North Carolina State University, Louisiana State University
Year: 2015
The state of the practice in safety analysis for identifying hazardous locations and determining appropriate countermeasures is documented in the Highway Safety Manual and is founded on statistical analysis of crash occurrences. With the proliferation of technologies for gathering detailed, trajectory-level data from vehicles in the transportation system, investigation into identifying potentially hazardous locations through non-crash driver behavior and non-crash events is well-motivated. Furthermore, the macroscopic flow model equivalent to the so-called Gazis-Herman-Rothery (GHR) car following model provides a yet untapped means to estimate the reaction time necessary for asymptotic stability using the data from fixed-point sensors that measure flow, speed, and occupancy. As with the microscopic observational data, this empirically derived reaction time should also be investivated as a means to identify hazardous location from archived traffic condition data rather than relying solely on observed crashes.

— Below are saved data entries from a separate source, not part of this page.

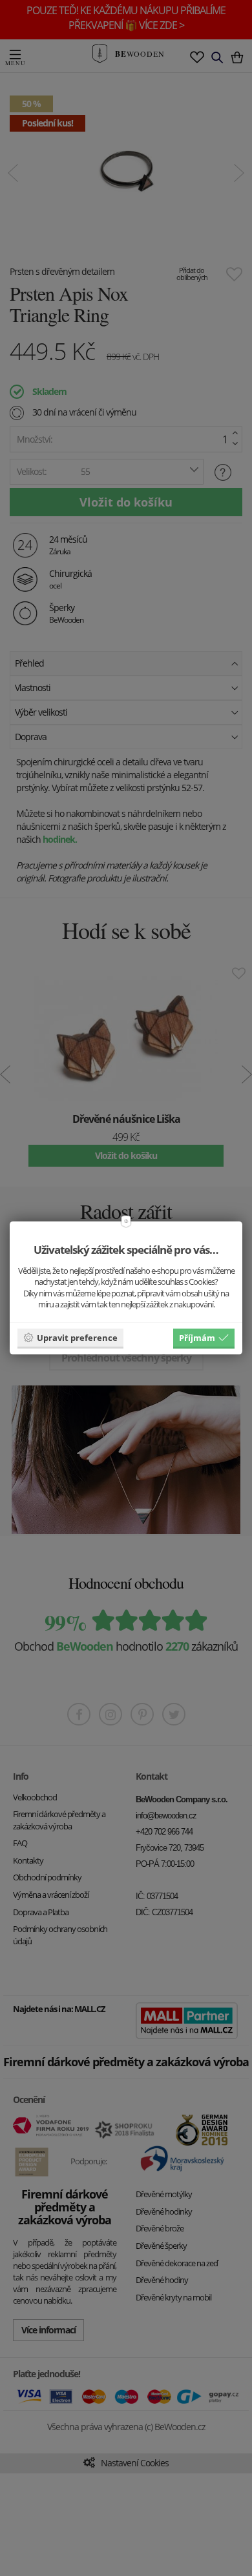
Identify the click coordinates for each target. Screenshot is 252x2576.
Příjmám (197, 1337)
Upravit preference (77, 1337)
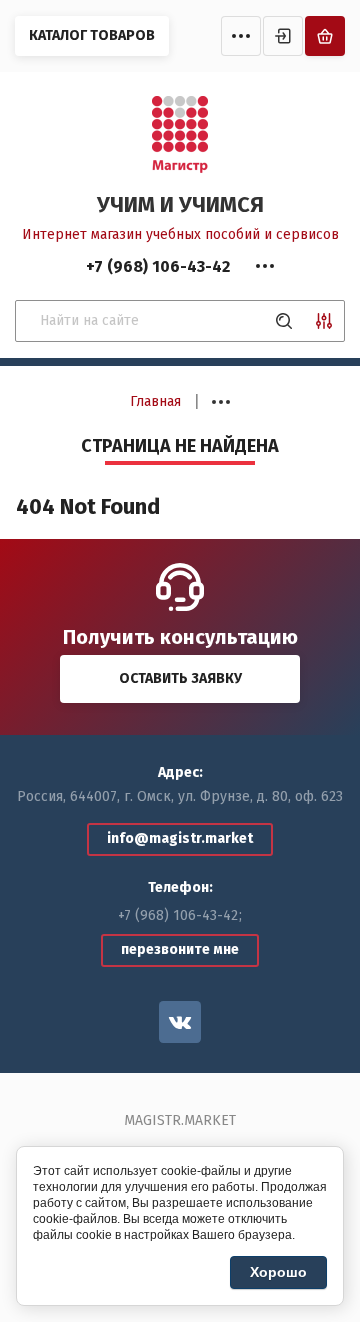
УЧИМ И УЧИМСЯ (180, 204)
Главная (155, 401)
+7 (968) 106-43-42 (178, 915)
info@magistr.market (180, 838)
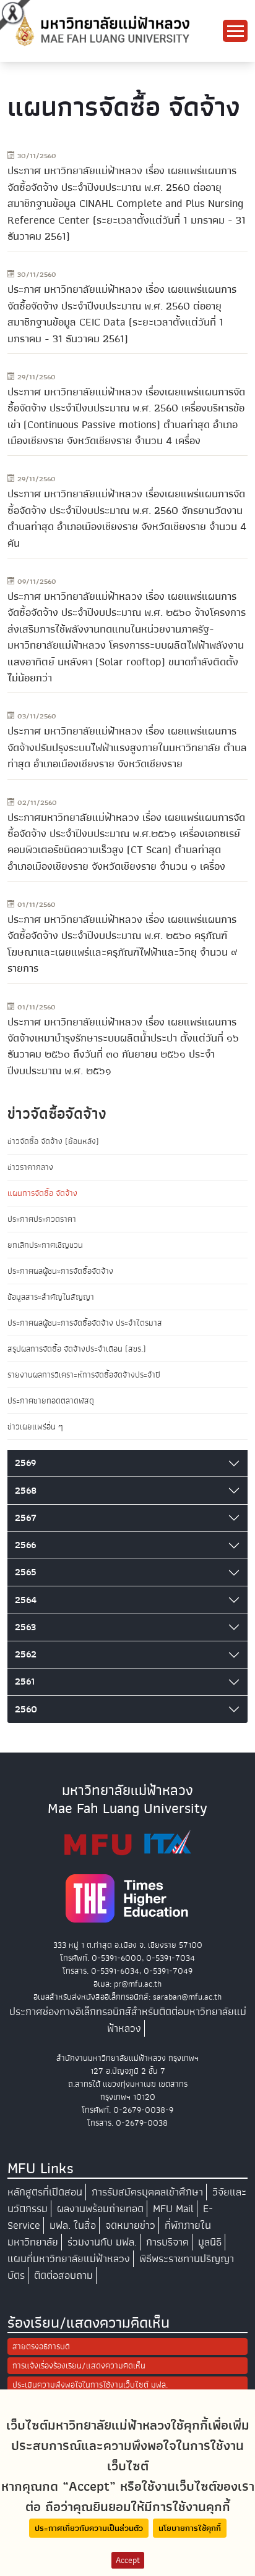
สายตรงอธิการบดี (41, 2346)
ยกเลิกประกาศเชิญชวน (45, 1245)
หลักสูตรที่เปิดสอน (44, 2192)
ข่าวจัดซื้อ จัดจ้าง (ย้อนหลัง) (53, 1141)
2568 (26, 1490)
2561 (25, 1681)
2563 (25, 1627)
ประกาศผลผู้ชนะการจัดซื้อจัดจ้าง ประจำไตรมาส (84, 1322)
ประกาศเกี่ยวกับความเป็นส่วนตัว (89, 2528)
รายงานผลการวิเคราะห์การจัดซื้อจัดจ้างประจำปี (83, 1374)
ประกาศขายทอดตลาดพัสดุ (50, 1400)
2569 (25, 1462)
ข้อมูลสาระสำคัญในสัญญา (50, 1296)
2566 (25, 1545)
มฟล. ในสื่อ (73, 2225)
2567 (26, 1517)
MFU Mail (173, 2208)
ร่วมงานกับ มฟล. (102, 2242)
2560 (26, 1709)
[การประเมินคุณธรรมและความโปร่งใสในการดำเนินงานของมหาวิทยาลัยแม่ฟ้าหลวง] (127, 1842)
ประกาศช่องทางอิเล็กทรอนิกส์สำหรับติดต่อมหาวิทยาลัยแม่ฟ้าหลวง (127, 2020)
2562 (26, 1654)
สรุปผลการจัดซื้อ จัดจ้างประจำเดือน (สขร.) (76, 1348)
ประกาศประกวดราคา (41, 1219)
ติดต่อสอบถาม (63, 2275)
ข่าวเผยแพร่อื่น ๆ (35, 1426)
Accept (128, 2560)
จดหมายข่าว (130, 2225)
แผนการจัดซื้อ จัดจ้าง (42, 1193)
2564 (26, 1600)
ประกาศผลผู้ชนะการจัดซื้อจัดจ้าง (60, 1271)
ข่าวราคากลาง (30, 1167)
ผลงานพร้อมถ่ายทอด (100, 2208)
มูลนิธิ (210, 2242)
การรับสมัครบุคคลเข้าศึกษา (147, 2192)
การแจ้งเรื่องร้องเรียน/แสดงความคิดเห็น (78, 2365)
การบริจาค (167, 2242)
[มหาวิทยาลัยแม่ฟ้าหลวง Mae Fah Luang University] (101, 29)
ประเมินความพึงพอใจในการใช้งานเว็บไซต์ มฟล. (90, 2384)
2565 (26, 1572)
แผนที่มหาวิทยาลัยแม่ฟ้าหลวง (68, 2258)
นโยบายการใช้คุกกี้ (189, 2528)
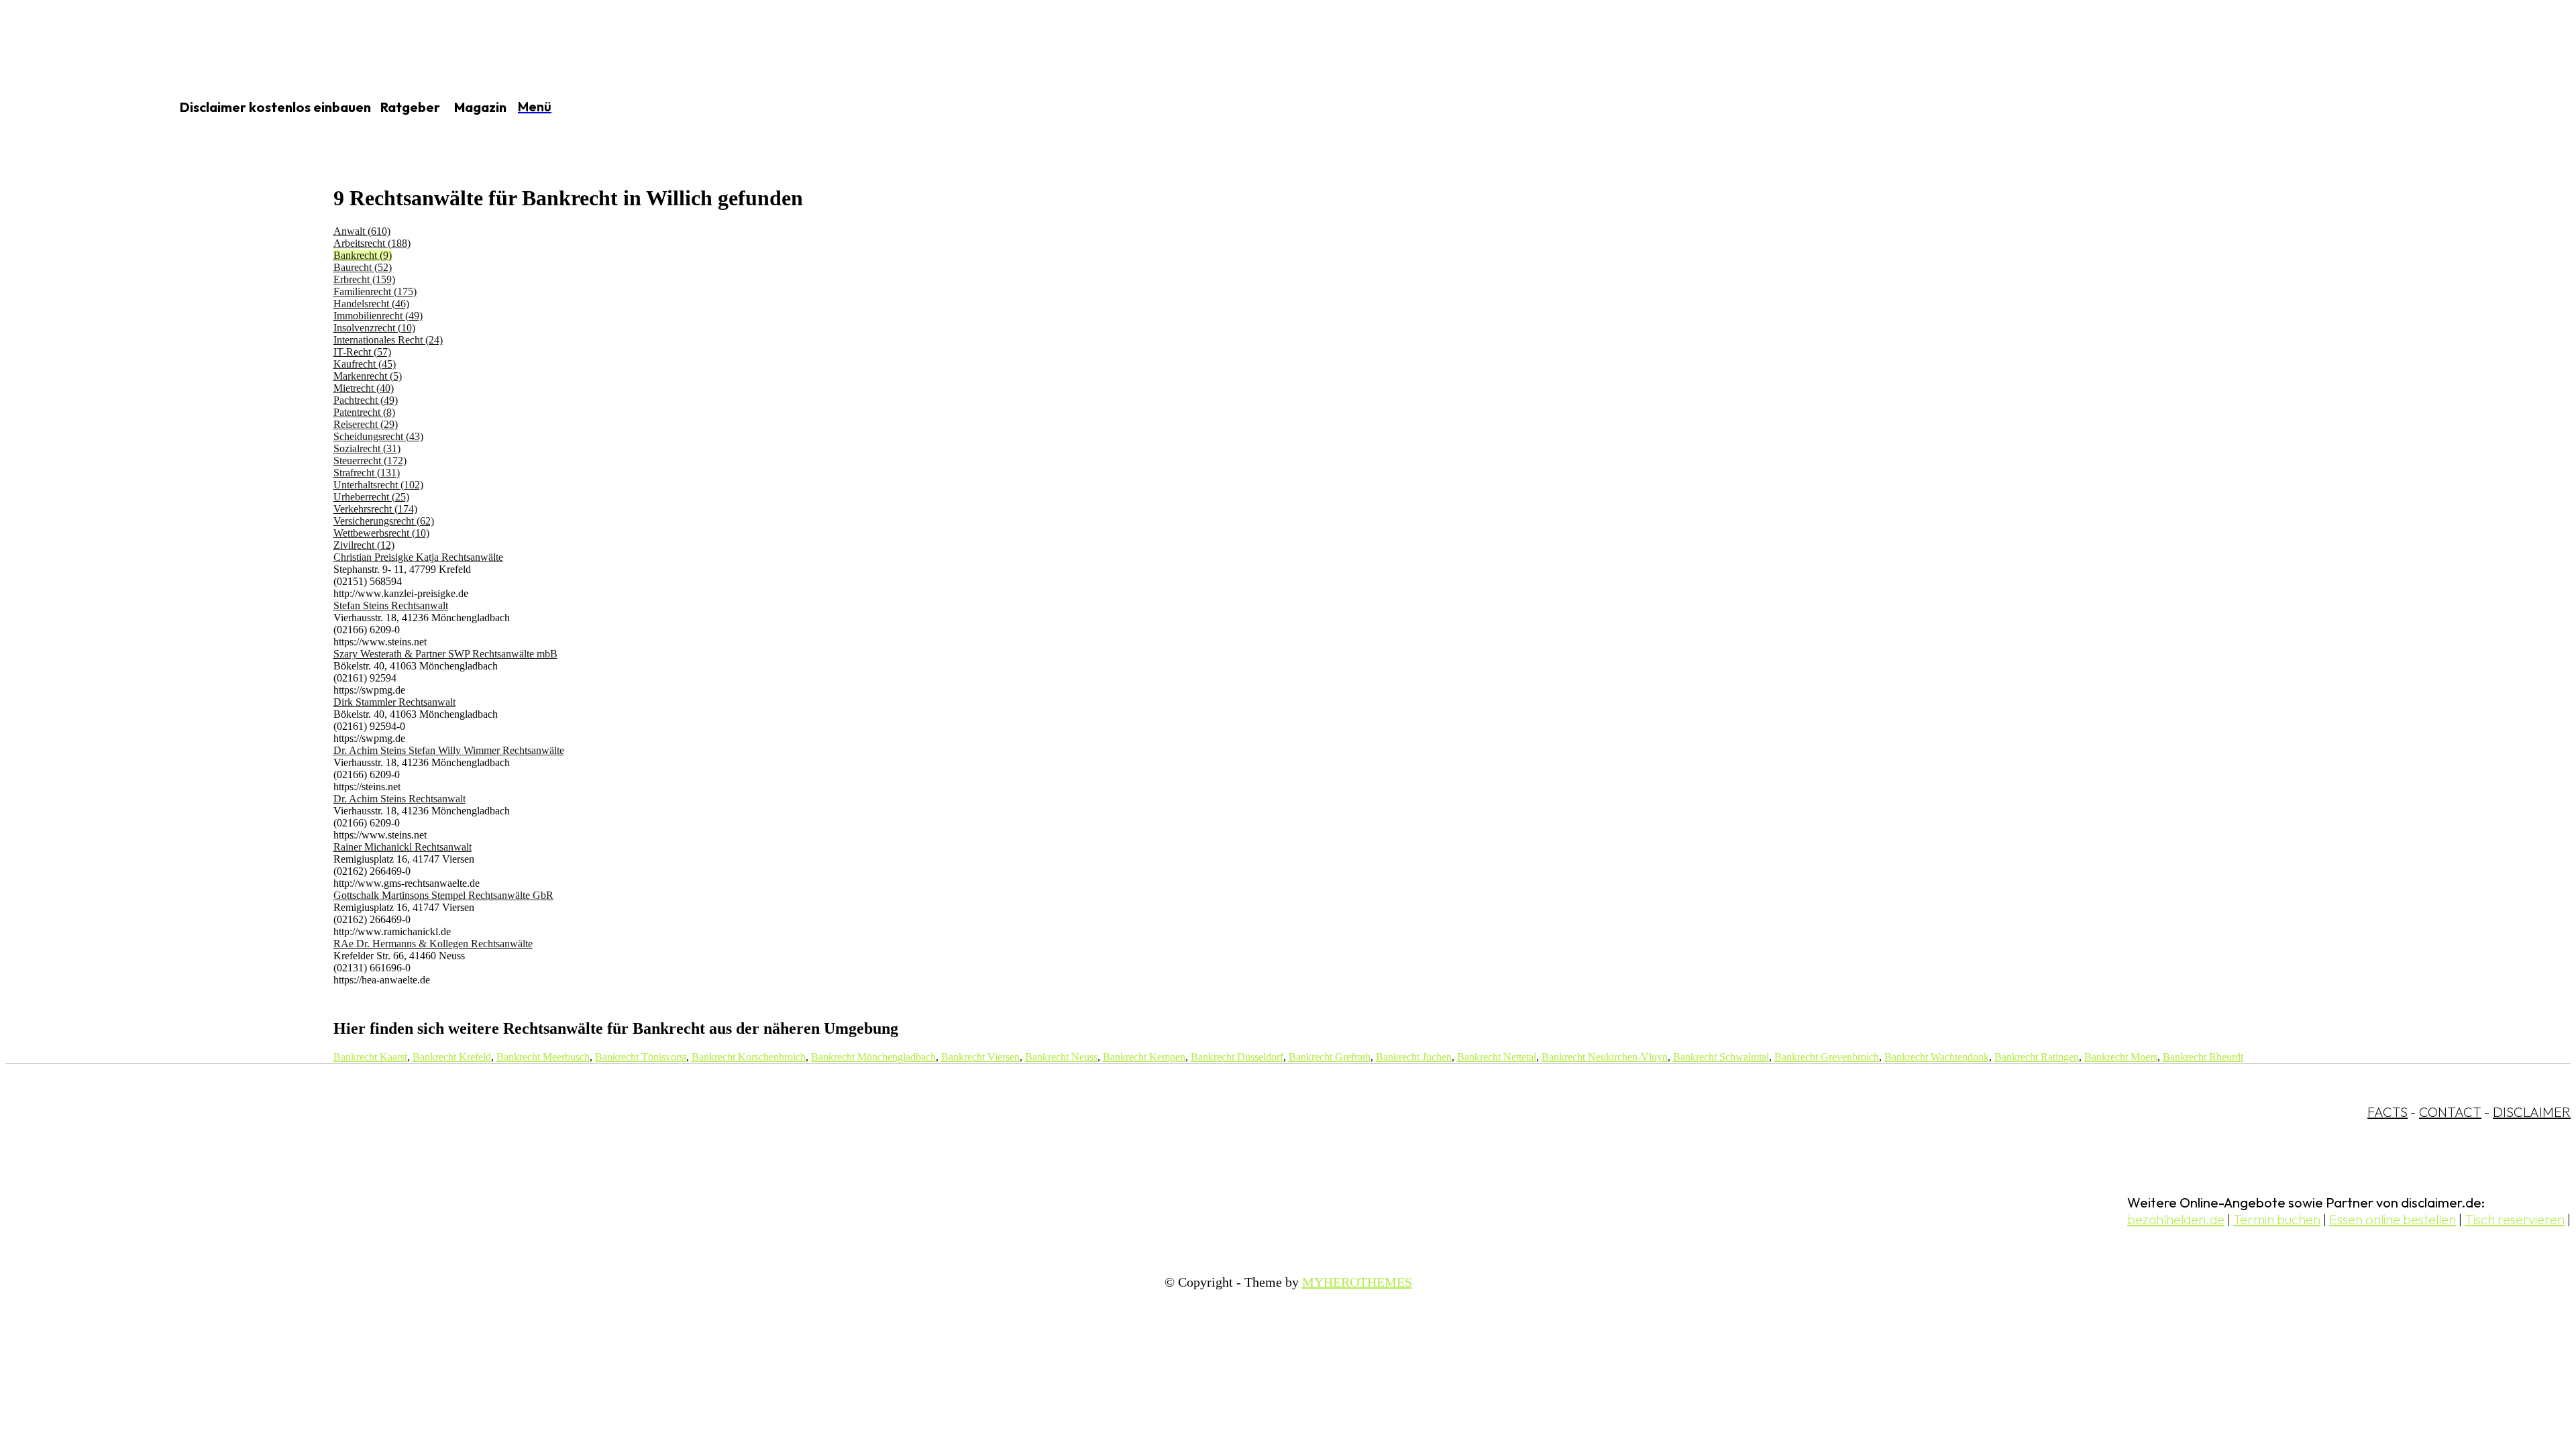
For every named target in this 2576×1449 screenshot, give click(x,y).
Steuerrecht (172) (370, 460)
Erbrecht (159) (364, 279)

This collaborative research effort will determine if either of both of these approaches can be exploited as valid and robust indicators of hazardous locations without the need to wait for crashes to occur. The potential safety benefits are significant. Even though the availability of microscopic observational data is likely to become widespread as we move into the world of connected vehicles, the research will aim to correlate the macroscopically derived reaction times with microscopically observed driver behaviors, such as hard decelerations and/or extreme avoidance maneuvers. If a strong correlation can be demonstrated, pro-active identification of hazardous sites using archived traffic condition data could emerge as an important alternative or complement to traditional statistical crash analysis.